Doctors, nurses and other health care workers connected with the Nebraska medical school in Omaha may have found that making music with their orchestra may be the best medicine for easing their stress and meeting work challenges.
The Nebraska Medical Orchestra was formed last year and rehearses for a couple of hours each week under the direction of Matthew Brooks, the director of orchestras at the University of Nebraska at Omaha. The 55-member ensemble already has given concerts, performing works by such composers as Mozart and Bach.
“They’ve come a long way with a challenging repertoire,” Brooks said of his relatively new group. “Folks in health professions are high achievers.”
Stress is high among medical professionals, said Dr.
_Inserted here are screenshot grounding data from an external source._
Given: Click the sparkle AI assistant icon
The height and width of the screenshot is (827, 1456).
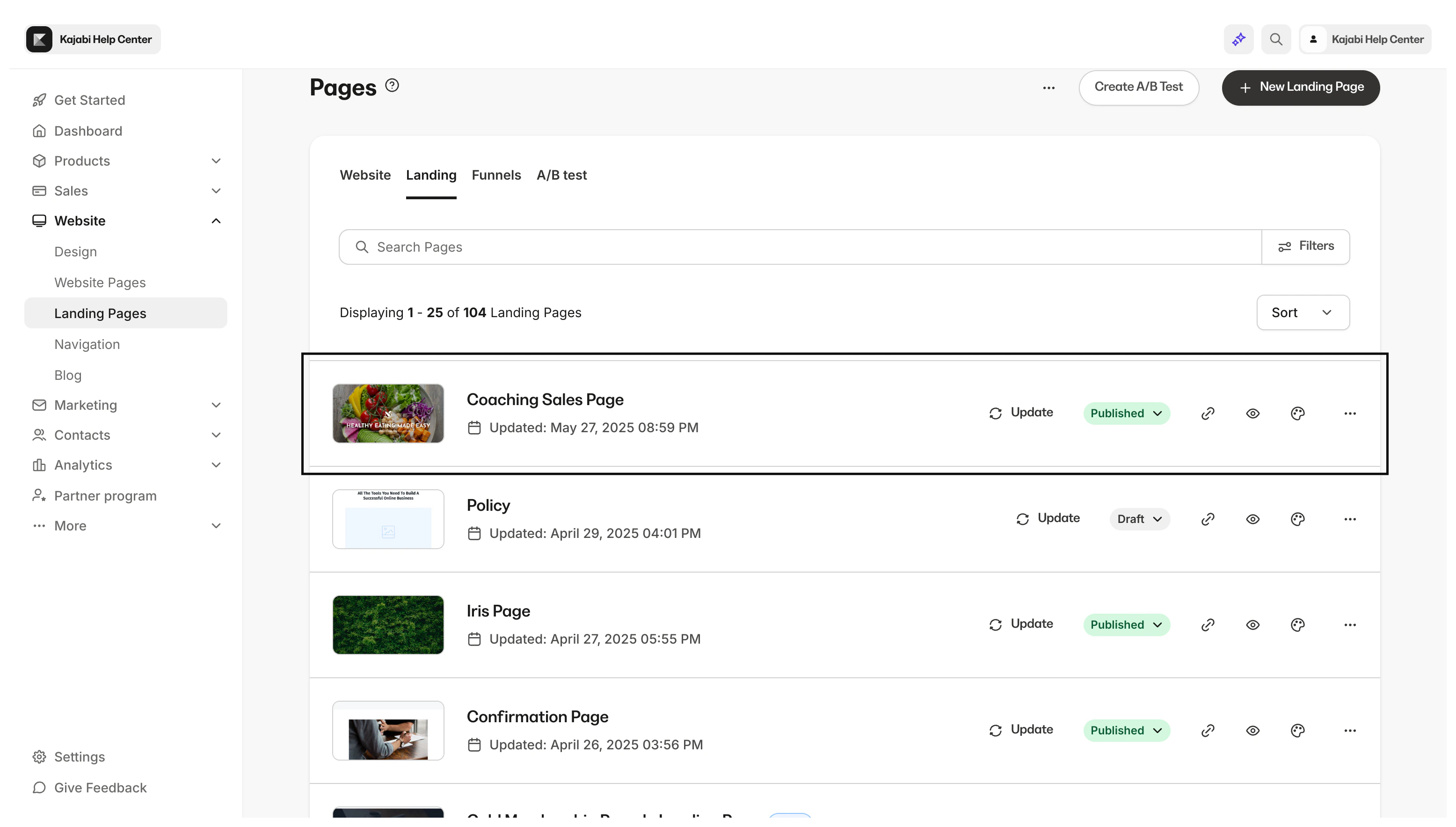Looking at the screenshot, I should [1238, 39].
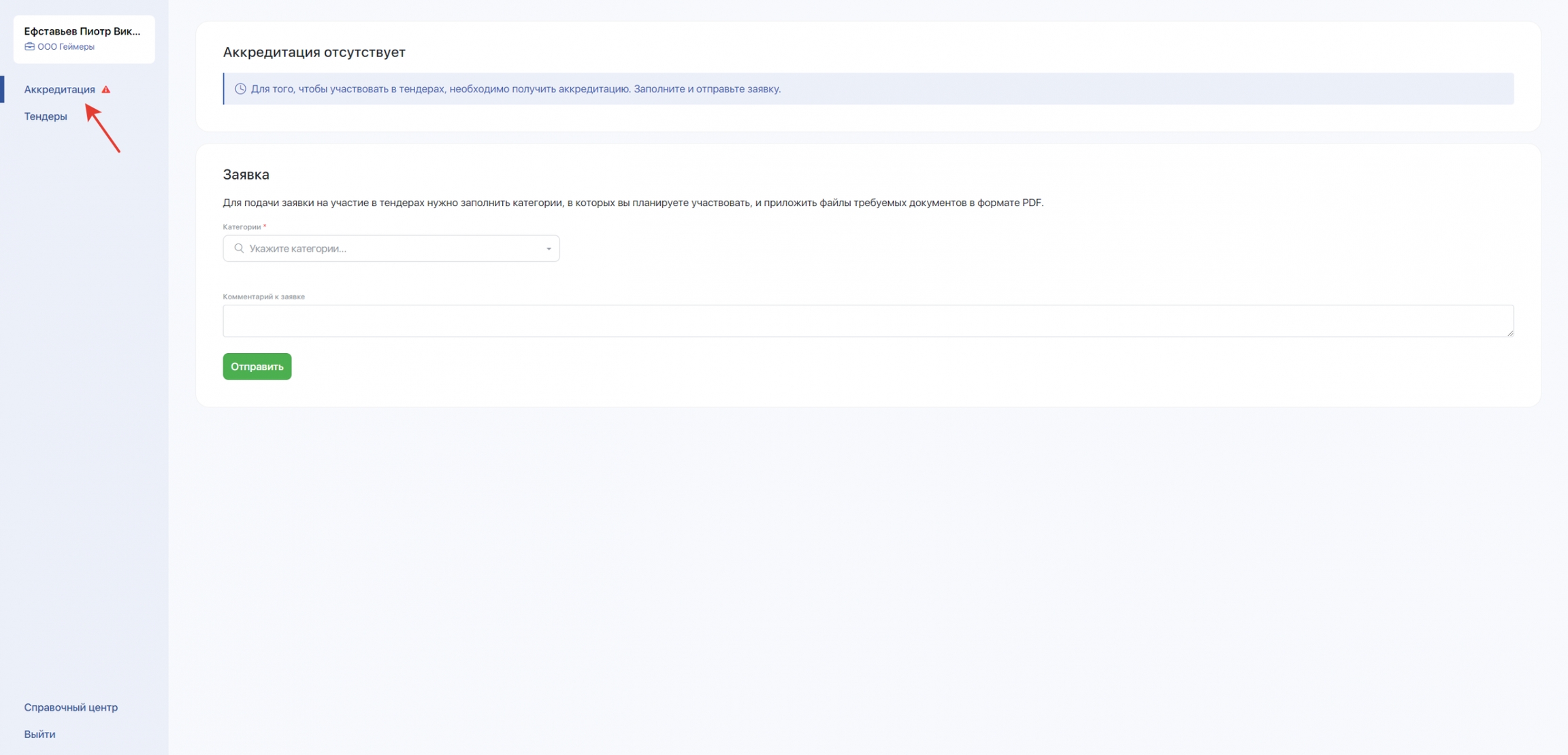Click Выйти to log out
The height and width of the screenshot is (755, 1568).
[39, 735]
Steven Wengel, a psychiatrist at the University of Nebraska Medical Center who also is assistant vice chancellor of campus wellness for both Omaha campuses. Their work is “very, very fulfilling but also very challenging,” Wengel said.
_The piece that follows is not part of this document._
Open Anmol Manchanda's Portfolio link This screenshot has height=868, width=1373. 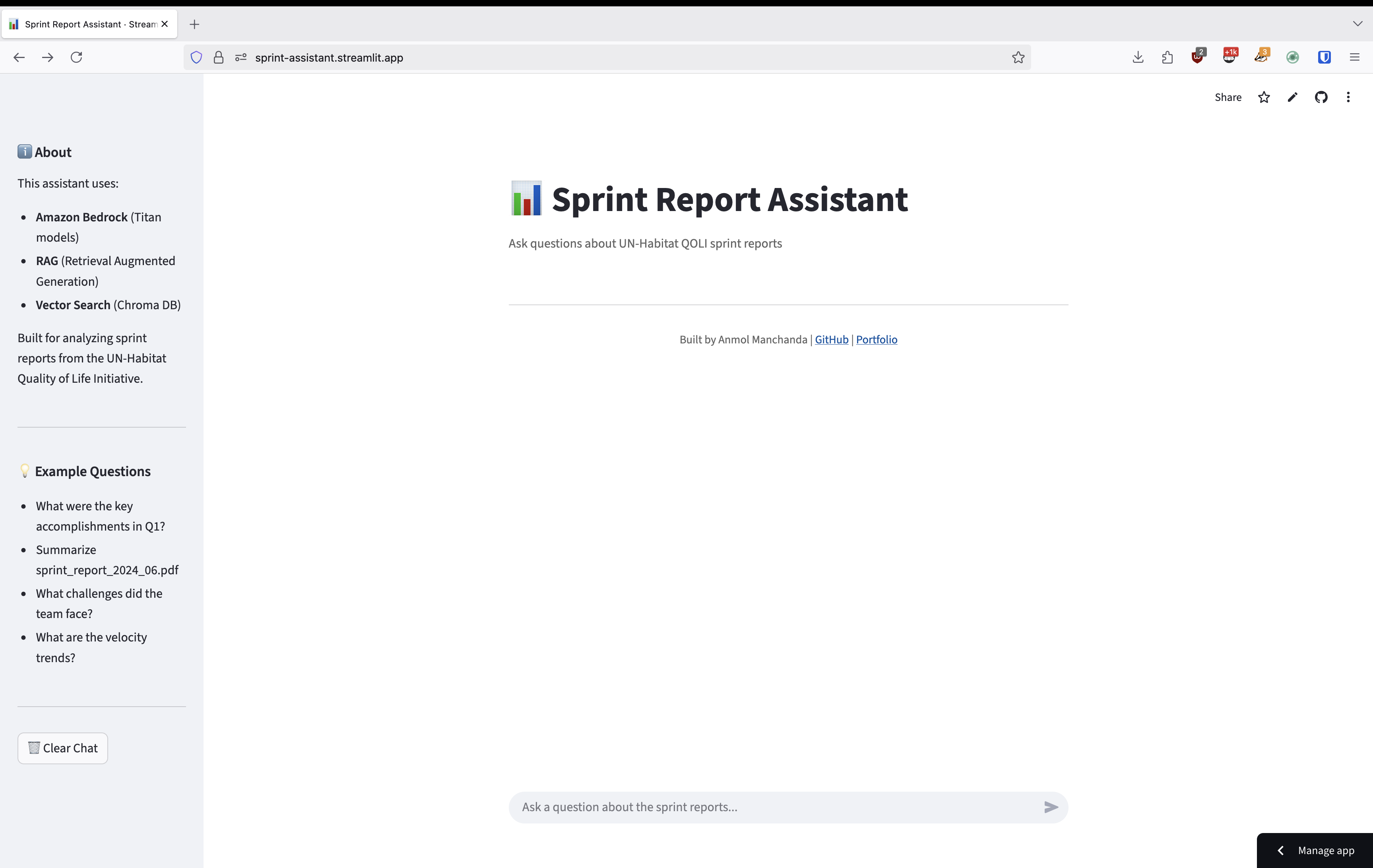coord(877,339)
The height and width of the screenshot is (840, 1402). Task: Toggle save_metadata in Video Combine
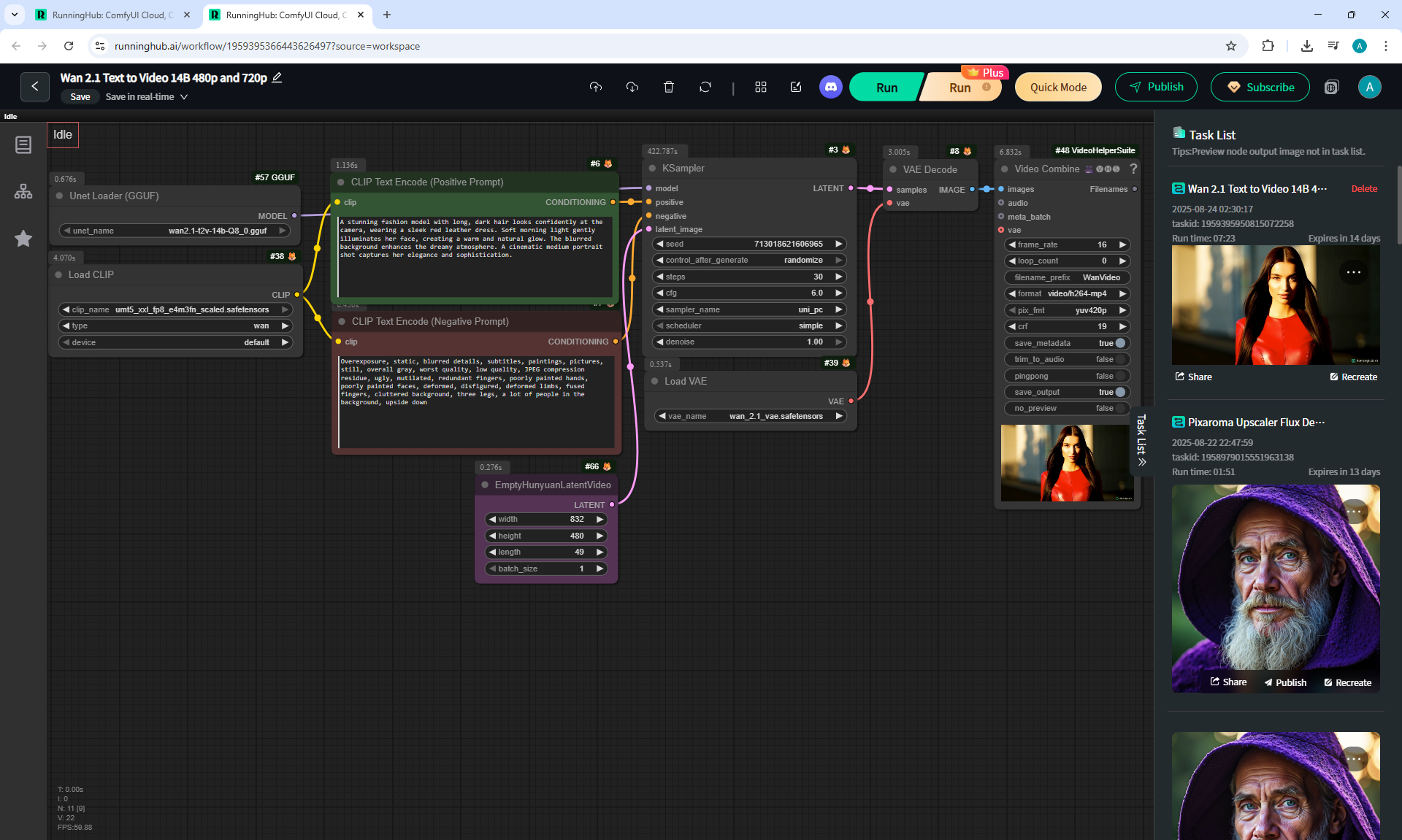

“What can we do to refresh their souls, recharge their batteries?” he said he asked himself when he began to think about reducing their psychic load.
A colleague came to him last year with an idea. Dr. Matt Rizzo, who leads the neurological services department at the medical school, had been in a medical orchestra while he was a faculty member at the University of Iowa.
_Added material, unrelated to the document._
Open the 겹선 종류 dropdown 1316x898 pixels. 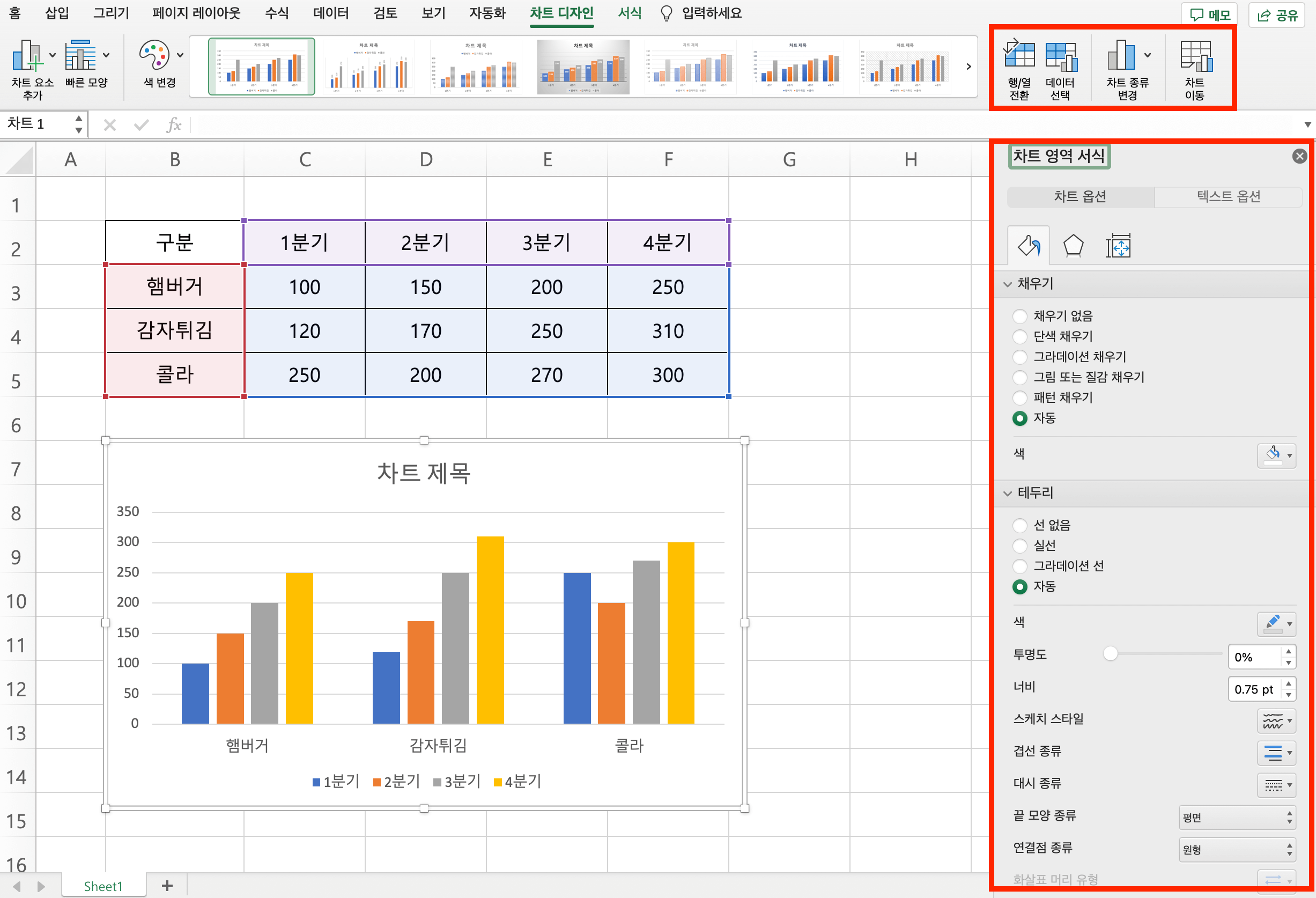pos(1276,753)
“He urged me to get an orchestra going here,” Wengel told the Omaha World-Herald , noting that a study shows that medical students exposed to the humanities have much lower burnout rates and score higher on measures of empathy and wisdom, he said.
A cancer researcher at the medical school, Dr. Sarah Holstein, a flutist, said she gets a lot out of the orchestra.
“I love playing music. It uses a different part of my brain than the part that’s constantly worrying about work-related things or patients,” Holstein said. “That goes away, and I can focus on the music and the joy of playing with others.”